High-temperature molten fluoride and chloride salts [1,2] are used as a nuclear reactor liquid fuel [3-6] medium and as a heat transfer fluid in several advanced reactor systems as well as heat storage and heat transfer fluids for concentrated solar power. The design, modeling for design, and operation of these reactor systems require extensive development of the chosen salt system components together with their realistic function in the presence of contaminants.
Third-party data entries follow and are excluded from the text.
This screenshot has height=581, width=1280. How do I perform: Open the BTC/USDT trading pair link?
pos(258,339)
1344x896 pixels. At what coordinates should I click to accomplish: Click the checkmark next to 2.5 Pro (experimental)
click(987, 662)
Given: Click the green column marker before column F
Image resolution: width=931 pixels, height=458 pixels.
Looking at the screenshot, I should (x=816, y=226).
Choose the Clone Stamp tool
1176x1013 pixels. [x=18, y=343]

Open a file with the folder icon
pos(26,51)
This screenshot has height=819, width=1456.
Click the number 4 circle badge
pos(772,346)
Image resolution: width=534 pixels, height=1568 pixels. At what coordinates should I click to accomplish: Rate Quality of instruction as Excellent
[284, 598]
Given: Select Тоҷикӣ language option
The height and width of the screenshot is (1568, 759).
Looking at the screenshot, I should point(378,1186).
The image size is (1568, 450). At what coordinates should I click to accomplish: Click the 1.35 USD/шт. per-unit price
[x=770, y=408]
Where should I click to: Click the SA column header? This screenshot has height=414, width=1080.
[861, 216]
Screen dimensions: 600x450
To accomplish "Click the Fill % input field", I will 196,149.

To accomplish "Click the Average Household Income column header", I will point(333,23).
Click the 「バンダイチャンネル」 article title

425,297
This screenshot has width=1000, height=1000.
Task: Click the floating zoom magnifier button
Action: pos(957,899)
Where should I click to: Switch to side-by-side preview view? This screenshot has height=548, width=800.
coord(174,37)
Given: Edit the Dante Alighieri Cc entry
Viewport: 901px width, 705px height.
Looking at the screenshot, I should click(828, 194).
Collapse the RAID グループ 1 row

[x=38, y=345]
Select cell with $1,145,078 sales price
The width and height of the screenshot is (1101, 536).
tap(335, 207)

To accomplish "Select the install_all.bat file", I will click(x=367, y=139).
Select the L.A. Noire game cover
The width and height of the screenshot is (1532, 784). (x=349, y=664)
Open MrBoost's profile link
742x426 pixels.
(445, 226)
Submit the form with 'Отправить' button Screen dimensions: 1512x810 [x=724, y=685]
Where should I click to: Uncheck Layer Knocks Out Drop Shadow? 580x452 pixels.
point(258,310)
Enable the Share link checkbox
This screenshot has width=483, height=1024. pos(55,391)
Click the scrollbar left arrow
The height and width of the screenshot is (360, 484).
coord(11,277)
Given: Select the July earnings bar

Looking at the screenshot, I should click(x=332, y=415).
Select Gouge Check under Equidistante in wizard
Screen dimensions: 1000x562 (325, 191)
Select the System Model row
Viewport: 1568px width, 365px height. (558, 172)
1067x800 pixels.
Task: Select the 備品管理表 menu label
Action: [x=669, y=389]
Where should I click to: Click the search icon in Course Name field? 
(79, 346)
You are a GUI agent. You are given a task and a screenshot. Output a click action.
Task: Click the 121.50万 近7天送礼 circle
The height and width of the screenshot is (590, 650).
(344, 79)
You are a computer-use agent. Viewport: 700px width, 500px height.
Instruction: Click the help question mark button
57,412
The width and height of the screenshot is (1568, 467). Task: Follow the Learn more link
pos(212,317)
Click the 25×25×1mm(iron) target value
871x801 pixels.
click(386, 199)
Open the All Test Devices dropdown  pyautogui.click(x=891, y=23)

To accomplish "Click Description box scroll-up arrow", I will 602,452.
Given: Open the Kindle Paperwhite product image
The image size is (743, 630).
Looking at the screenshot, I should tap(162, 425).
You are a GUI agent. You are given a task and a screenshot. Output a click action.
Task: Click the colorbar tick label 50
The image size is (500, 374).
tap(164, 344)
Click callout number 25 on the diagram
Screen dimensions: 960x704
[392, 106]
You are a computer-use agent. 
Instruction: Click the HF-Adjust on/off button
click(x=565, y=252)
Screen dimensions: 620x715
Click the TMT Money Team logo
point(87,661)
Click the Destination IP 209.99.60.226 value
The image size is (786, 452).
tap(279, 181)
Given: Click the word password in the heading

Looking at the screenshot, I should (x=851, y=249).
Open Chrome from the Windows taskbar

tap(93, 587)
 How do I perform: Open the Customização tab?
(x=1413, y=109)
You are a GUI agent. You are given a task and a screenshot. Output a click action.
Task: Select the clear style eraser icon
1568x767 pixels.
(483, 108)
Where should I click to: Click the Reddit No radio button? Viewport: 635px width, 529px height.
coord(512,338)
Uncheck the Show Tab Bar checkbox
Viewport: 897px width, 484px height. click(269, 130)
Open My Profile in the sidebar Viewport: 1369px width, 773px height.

It is critical for molten salt reactor progress that a commercial source of customer-specified molten salts exist. Furthermore this source must be able to supply well documented salts of precise, but widely varied compositions. Given that molten salt corrosion is very sensitive to low levels of impurities, it is also necessary to supply salts with predetermined and accurately measured impurity concentrations. Potential corrosion is a particular concern in Sodium Cooled Fast Reactors as well as Molten Salt Reactors, two of the major Gen IV small modular reactor designs that are being researched. Standard nitrate based molten salts are readily available, but reactor salts such as FLiNaK, FLiBe, and many others are not practically available; fissile salts are even less available.

Properties of the supplied molten chloride and molten fluoride salts need to be measured at temperatures up to 800°C under strictly controlled conditions. Furthermore, salt purification procedures involve the use of hazardous materials that are best used by an experienced provider. Both of these characteristics make it impractical for researchers to make their own molten salts.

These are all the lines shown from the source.